The Customs Legislation Amendment and Repeal (International Trade Modernisation) Bill 2001 was the subject of amendments and an interesting debate on provisions for strict liability offences. As a result of this debate, a reference was made to the Scrutiny of Bills Committee on 28 June on strict liability offences in legislation.
Various bills led to complex bicameral transactions. As an example, the following was the report from the committee of the whole on the Child Support Legislation Amendment Bill (No. 2) 2000:
the committee had considered message no. 692 from the House of Representatives relating to the Child Support Legislation Amendment Bill (No. 2) 2000 and had resolved:
(a) to insist on Senate amendments nos 1 and 3 to 5 to which the House had disagreed;
(b) not to insist on Senate amendment no. 2 to which the House had disagreed;
- in respect of the amendments made by the House in place of Senate amendments nos 1 to 4 to which the House had disagreed:
(i) had agreed to House amendments nos 1 and 8, with amendments,
(ii) had agreed to House amendment no. 6, and
(iii) had not agreed to House amendments nos 2 to 5 and 7; and
- had made a consequential amendment to the bill.
In order to arrive at this result, the motion moved by a minister that the Senate not insist on its amendments and agree to substitutes was divided and put separately in its component parts, with the opportunity for senators to move different amendments.
In relation to the Dairy Produce Legislation Amendment (Supplementary Assistance) Bill 2001, the Senate agreed to amendments in substitution for a request for an amendment it had earlier made, and then agreed to the bill as amended.
The most significant bill amended during the period was the Interactive Gambling Bill 2001, finally passed on 28 June with many pages of amendments.
The Environment Protection and Biodiversity Conservation Amendment (Wildlife Protection) Bill 2001 was initiated and extensively amended in the Senate, and returned from the House of Representatives on 28 June with many amendments. In this case the government amendments in the House did not simply reverse the amendments made in the Senate, and non-government senators allowed the bill to pass on the basis that it was better to have it enacted than to continue to dispute some of the points raised by the amendments.
A private senators bill was tabled in draft on 28 June. On giving notice of a motion to introduce the bill, Senator Murray tabled it in draft for public comment. The bill provides for a question on whether Australia should become a republic (a question not yet put to the electors) and a consequential question to be put in a plebiscite at the same time as the general election expected later this year.

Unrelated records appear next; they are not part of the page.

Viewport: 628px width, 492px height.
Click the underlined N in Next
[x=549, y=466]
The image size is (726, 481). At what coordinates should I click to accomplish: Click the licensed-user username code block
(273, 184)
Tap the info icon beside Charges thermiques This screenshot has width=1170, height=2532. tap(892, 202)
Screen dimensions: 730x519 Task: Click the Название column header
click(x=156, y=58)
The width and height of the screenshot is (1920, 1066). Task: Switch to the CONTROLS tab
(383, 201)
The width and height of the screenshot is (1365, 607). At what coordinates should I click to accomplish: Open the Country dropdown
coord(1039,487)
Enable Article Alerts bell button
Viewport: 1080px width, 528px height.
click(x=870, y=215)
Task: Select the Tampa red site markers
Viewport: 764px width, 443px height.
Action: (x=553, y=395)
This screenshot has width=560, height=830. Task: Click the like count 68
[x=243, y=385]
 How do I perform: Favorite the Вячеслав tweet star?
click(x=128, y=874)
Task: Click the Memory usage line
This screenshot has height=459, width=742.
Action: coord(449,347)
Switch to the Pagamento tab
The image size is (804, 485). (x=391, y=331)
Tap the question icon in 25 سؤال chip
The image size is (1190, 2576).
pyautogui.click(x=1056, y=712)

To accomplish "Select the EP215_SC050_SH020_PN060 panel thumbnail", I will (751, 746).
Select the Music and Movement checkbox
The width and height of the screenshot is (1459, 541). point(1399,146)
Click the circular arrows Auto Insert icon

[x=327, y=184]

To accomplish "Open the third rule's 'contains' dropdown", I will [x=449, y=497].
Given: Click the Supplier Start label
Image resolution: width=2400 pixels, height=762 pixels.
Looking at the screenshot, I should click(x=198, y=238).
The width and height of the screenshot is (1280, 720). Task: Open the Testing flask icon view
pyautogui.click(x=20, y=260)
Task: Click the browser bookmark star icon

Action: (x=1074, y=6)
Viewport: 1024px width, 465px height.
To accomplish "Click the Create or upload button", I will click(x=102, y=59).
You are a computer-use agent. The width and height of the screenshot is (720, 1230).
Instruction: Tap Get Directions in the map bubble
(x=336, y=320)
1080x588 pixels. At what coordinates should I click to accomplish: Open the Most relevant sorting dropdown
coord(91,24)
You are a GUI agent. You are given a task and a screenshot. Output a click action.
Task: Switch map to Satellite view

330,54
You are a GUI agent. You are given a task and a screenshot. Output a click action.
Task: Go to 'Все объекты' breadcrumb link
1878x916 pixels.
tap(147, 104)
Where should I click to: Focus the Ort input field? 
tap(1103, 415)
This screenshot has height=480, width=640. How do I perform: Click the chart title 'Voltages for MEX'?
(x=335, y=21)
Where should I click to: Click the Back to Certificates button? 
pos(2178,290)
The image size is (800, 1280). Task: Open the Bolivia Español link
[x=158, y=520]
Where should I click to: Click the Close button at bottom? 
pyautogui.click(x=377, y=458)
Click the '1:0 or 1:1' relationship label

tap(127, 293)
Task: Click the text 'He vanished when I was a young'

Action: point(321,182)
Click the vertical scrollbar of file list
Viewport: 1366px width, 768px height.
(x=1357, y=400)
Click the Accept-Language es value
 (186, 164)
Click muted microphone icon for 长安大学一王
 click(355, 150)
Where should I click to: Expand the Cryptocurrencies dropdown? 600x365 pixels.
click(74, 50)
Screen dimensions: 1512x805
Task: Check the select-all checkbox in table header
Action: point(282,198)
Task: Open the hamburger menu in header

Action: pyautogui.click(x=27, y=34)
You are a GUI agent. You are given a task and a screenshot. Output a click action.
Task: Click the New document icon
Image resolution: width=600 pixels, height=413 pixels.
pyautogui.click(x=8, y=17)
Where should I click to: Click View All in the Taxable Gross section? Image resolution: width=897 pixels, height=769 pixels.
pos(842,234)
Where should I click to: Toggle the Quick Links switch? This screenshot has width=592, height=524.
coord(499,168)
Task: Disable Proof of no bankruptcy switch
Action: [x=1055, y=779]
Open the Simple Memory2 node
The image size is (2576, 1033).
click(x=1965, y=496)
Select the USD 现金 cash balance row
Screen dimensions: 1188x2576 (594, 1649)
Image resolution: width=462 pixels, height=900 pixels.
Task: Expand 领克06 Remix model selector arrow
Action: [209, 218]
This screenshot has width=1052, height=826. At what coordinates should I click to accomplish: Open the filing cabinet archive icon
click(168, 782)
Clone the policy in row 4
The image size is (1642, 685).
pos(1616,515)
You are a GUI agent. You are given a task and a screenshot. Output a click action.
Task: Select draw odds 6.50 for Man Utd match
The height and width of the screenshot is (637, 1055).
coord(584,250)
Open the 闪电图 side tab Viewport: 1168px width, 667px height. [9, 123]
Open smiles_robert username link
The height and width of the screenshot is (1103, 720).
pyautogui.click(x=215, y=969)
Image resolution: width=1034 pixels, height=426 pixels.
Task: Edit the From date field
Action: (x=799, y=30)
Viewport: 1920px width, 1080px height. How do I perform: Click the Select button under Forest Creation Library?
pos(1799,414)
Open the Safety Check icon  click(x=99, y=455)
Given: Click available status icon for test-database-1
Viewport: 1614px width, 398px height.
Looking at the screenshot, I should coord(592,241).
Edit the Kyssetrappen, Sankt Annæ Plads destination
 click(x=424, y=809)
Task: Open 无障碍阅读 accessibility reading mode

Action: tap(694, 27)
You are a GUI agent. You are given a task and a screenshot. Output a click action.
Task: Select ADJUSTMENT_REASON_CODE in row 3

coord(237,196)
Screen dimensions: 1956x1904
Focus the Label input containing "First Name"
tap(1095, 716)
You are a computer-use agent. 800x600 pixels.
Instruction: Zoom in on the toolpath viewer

A reference was made to the Rural and Regional Affairs and Transport Legislation Committee on 25 June arising from questions in the committees estimates hearing. The reference relates to the conduct of the search for a missing fishing vessel in Tasmania. Answers in the estimates hearing hinted at an evocation of the sub judice principle on the basis that the search is the subject of a coronial inquiry. As a Clerks advice to the committee indicated, however, in the absence of judicial proceedings, as distinct from a coronial inquiry, the absence of a jury in that inquiry and the extensive public discussion of the search, there would appear to be little case for the Senate restraining its inquiries into the matter.
Resolutions were passed on 21 June and 26 June to allow the Scrutiny of Bills Committee and the Regulations and Ordinances Committee, respectively, to meet with their Queensland counterpart. The resolutions were necessary because of the prohibition in standing order 36 on persons other than committee members and officers attending deliberative meetings of committees.